The paper introduces AutoCas, a framework employing LLMs to predict information cascade popularity in social networks. AutoCas capitalizes on the autoregressive modeling capabilities of LLMs to handle the sequential and dynamic nature of information diffusion across vast and complex networks. This model is particularly relevant in the domain of social computing, where predicting the spread and popularity of information has significant applications in marketing, misinformation control, and content recommendation.

Cascade Popularity Prediction

AutoCas addresses the challenge of modeling information cascades, defined as the process through which information disseminates through a network of users. Traditional methods often fall short due to the intricate, evolving dynamics of user interactions and content diffusion. AutoCas reformulates these diffusion processes using autoregressive modeling, recognizing the sequential dependencies characteristic of cascades. This approach aligns well with LLMs, which excel at predicting subsequent elements in a sequence based on historical data.

Figure 1: Illustration of cascade popularity prediction. Given an information item, the target is to model its diffusion process and predict how many users will be aware of it.

Methodology

1. Cascade Tokenization

One of the key innovations in AutoCas is the tokenization of cascade data. Unlike natural language, cascade data involves complex interactions that require special treatment. AutoCas first extracts local embeddings from the cascade graph and global embeddings from the broader network context. These embeddings are fused to create cascade token sequences which summarize the propagation state at various time periods within the cascade timeline.

Figure 2: The motivation of adapting LLMs for cascade modeling, illustrating the parallels between text generation and cascade diffusion in sequence modeling.

2. Autoregressive Modeling

AutoCas leverages the autoregressive framework by using projected cascade tokens as input to a fixed pre-trained LLM. The LLM's parameters remain frozen, preserving its learning capacity while allowing AutoCas to efficiently adapt to the task through lightweight layers on top of the model. This design choice minimizes computational costs and optimizes scalability, as it doesn't require retraining the entire model for different cascade instances or prediction horizons.

Figure 3: The overview framework of AutoCas, highlighting local and global embeddings extraction, autoregressive modeling, and prompt integration.

3. Prompt Learning

To enhance the LLM's adaptability, AutoCas incorporates prompt learning, tailoring textual prompts that guide the LLM in understanding task-specific contexts. These prompts are informed by the temporal and structural specifics of the cascade data, ensuring that the model's predictions are grounded in relevant context-driven cues.

Experimental Evaluation

AutoCas was evaluated on datasets from platforms like Weibo, Twitter, and APS. The results demonstrated significant performance improvements over existing methods, with marked reductions in prediction error metrics such as MSLE and MAPE. AutoCas exhibited scalability, benefiting from the underlying LLM as model parameters increased, aligning with the scaling laws observed in language modeling.
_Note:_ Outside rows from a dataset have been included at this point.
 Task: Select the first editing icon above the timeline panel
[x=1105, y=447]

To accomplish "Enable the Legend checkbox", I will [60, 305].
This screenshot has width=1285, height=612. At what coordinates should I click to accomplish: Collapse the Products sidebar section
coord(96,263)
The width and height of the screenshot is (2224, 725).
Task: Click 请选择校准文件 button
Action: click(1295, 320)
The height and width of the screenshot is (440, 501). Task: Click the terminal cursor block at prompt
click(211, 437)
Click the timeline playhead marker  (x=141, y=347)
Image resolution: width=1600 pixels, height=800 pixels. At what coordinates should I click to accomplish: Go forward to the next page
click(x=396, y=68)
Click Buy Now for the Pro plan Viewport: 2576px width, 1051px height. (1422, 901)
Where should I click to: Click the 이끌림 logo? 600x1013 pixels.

Figure 4: Performance and training efficiency comparison of AutoCas with different LLMs, assessing scalability across datasets.

Conclusion

The integration of LLMs into cascade modeling presents a robust approach to dealing with the complexities of information diffusion in social networks. AutoCas leverages the sequential nature of cascades and the autoregressive capabilities of LLMs, offering a sophisticated tool for popularity prediction tasks. Future research may explore broader applications of this approach, potentially extending beyond social networks into other domains requiring sequential prediction capabilities.